→ Problem requirements: Print nothing but the lines below starting at the line that holds "The image size is (303, 174)." and ending at the line that holds "Viewport: 509px width, 286px height.", including both, each exactly as written.

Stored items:
↓↓↓
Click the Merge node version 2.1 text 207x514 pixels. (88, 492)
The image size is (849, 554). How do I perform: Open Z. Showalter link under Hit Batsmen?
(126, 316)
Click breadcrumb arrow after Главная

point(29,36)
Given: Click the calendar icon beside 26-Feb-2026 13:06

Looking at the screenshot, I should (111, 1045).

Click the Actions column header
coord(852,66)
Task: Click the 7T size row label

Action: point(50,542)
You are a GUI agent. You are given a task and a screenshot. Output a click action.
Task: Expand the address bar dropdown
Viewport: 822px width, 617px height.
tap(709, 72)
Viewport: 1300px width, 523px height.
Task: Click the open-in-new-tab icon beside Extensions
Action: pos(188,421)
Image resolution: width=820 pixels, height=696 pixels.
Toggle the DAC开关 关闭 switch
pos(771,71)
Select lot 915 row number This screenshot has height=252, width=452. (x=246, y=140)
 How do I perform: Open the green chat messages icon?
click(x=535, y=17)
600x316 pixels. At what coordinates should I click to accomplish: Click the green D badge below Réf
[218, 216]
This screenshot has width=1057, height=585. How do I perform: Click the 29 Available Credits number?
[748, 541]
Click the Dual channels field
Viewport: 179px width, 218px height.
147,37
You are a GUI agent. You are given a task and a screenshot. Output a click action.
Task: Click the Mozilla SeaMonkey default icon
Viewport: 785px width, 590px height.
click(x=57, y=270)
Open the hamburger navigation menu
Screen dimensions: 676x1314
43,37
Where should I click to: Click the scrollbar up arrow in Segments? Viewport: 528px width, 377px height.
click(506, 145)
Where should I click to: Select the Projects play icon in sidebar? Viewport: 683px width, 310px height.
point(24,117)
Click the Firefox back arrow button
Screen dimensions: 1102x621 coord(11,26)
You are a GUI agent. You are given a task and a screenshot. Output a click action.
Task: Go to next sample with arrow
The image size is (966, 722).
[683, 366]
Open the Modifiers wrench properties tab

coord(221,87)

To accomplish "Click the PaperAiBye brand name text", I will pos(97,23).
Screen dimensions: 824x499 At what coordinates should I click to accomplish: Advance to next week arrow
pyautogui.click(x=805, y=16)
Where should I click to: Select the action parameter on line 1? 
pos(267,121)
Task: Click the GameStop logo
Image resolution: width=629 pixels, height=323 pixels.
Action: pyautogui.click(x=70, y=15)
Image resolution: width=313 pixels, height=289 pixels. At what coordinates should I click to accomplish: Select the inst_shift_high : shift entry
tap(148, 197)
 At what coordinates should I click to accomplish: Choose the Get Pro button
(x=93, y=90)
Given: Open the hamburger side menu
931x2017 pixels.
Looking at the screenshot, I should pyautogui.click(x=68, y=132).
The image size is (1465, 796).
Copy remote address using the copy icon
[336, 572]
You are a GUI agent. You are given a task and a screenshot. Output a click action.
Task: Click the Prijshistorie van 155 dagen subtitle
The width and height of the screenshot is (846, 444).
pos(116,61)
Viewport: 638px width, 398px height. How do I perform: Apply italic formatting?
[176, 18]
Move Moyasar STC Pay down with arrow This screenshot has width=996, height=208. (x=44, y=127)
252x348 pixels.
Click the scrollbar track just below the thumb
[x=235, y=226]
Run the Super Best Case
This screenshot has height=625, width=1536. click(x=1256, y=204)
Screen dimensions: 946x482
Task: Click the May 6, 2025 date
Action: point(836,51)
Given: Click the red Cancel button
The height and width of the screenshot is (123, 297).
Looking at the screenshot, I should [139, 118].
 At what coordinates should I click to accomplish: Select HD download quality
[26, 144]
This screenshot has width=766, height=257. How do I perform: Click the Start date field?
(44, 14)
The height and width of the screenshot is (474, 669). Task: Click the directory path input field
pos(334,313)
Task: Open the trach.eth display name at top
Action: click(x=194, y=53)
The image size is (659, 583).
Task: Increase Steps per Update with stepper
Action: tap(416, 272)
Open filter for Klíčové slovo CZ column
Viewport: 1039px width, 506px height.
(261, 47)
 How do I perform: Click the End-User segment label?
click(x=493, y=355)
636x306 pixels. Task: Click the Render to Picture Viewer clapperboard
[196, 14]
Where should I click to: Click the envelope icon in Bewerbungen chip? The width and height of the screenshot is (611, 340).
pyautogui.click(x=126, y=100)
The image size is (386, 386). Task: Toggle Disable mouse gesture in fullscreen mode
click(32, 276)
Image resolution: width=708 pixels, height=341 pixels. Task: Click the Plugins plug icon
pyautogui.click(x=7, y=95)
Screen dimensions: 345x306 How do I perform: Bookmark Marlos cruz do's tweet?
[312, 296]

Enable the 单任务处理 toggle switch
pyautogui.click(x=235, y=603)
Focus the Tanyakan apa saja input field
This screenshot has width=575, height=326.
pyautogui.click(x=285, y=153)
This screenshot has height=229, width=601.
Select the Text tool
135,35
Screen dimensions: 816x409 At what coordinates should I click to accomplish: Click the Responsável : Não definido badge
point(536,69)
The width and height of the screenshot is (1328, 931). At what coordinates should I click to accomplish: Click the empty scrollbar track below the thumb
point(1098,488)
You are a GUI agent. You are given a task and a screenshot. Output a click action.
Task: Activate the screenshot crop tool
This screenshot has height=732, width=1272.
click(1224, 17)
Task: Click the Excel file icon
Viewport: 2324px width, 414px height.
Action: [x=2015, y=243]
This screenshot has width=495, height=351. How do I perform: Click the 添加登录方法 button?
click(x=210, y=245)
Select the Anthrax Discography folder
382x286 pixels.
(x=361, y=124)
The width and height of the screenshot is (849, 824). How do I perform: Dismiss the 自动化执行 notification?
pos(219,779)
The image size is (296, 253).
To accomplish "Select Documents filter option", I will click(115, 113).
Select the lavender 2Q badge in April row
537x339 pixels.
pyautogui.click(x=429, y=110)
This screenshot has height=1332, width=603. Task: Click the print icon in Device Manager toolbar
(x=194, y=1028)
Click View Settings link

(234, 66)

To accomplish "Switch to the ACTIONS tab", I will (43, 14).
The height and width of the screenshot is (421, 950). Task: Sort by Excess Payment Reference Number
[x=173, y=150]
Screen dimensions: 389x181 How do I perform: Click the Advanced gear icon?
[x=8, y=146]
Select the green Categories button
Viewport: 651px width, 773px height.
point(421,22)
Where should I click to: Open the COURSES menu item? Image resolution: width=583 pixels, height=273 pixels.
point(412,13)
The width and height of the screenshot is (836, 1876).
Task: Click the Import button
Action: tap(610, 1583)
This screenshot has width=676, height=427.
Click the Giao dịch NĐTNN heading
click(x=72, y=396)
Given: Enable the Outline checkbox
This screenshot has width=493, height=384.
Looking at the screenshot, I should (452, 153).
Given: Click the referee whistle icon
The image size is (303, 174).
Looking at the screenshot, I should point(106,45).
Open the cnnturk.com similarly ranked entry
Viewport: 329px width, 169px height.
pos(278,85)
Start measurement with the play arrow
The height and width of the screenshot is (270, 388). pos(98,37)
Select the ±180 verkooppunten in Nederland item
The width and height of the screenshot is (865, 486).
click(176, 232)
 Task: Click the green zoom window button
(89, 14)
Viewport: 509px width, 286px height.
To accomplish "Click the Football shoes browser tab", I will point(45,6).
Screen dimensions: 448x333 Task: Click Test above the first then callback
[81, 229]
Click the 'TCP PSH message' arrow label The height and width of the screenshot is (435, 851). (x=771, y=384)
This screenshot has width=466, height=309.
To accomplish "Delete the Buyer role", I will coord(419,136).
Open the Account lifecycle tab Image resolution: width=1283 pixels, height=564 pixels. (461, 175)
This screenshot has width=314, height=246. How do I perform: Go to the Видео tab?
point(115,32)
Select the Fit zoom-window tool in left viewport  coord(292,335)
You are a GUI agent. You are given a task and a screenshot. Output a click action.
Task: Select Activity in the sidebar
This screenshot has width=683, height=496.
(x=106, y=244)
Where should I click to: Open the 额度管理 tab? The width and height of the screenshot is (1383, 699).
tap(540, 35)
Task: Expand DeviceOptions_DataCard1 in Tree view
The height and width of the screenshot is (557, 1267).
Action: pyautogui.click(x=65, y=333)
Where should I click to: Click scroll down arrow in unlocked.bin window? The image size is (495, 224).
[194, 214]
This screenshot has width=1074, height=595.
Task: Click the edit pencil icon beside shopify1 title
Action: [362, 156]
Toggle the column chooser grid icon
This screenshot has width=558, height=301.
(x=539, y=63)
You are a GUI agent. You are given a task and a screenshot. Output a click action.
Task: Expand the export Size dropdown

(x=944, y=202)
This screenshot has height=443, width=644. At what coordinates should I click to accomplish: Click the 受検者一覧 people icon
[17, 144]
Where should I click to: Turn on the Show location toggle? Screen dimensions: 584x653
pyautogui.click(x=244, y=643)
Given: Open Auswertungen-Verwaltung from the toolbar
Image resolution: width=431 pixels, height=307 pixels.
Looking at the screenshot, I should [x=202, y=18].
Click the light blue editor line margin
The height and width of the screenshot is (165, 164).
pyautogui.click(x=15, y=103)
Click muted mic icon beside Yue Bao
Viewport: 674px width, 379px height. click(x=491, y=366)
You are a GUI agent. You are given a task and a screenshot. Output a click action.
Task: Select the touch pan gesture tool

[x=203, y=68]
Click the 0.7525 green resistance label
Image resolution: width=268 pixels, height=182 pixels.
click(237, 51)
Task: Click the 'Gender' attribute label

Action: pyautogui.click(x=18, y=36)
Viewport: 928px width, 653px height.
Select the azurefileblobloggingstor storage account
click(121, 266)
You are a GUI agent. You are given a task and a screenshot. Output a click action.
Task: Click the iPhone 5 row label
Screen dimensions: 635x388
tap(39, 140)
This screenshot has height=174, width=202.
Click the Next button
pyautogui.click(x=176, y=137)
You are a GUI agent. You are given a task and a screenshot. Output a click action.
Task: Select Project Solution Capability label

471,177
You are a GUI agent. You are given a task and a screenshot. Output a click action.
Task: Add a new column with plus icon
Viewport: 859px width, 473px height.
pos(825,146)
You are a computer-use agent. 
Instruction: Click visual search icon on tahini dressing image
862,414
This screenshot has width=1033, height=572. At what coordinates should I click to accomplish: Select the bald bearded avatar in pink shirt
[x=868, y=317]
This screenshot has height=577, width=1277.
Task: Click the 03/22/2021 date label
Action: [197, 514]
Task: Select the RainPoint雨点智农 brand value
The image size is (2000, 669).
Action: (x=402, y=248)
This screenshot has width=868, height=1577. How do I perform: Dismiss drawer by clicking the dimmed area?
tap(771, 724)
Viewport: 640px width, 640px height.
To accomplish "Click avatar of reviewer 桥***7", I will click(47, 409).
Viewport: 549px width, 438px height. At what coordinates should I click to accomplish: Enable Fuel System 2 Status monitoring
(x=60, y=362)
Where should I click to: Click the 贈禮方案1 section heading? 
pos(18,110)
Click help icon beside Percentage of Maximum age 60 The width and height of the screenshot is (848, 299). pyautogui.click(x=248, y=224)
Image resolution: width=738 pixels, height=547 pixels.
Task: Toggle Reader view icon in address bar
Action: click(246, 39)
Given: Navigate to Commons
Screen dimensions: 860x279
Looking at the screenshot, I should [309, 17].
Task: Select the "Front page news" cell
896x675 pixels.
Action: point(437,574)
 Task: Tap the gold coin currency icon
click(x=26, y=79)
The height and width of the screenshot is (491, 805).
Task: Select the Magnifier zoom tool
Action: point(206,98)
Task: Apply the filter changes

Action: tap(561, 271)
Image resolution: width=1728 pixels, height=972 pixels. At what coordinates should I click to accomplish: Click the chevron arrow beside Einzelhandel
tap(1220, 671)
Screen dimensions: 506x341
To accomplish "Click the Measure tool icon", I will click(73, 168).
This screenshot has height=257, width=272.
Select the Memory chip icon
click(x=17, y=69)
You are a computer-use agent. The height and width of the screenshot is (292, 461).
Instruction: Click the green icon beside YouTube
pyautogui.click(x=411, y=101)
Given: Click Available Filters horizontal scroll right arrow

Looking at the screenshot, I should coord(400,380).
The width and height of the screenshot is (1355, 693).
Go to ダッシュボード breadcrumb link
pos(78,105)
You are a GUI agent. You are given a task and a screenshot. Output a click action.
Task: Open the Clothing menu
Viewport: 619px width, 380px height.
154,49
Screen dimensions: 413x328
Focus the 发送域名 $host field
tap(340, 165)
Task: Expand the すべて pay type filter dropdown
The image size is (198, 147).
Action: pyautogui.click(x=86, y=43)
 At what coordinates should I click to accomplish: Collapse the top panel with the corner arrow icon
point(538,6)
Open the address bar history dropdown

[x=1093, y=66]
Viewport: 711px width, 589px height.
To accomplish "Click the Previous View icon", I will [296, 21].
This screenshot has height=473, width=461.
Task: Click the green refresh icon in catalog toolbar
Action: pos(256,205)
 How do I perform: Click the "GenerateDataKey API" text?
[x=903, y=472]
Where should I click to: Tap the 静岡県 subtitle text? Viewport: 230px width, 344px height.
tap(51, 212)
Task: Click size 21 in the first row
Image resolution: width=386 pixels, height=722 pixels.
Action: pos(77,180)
↑↑↑
→ Result of the exercise:
The image size is (303, 174).
Looking at the screenshot, I should point(106,45).
Open the cnnturk.com similarly ranked entry
Viewport: 329px width, 169px height.
pos(278,85)
Start measurement with the play arrow
The height and width of the screenshot is (270, 388). pos(98,37)
Select the ±180 verkooppunten in Nederland item
The width and height of the screenshot is (865, 486).
click(176, 232)
 Task: Click the green zoom window button
(89, 14)
Viewport: 509px width, 286px height.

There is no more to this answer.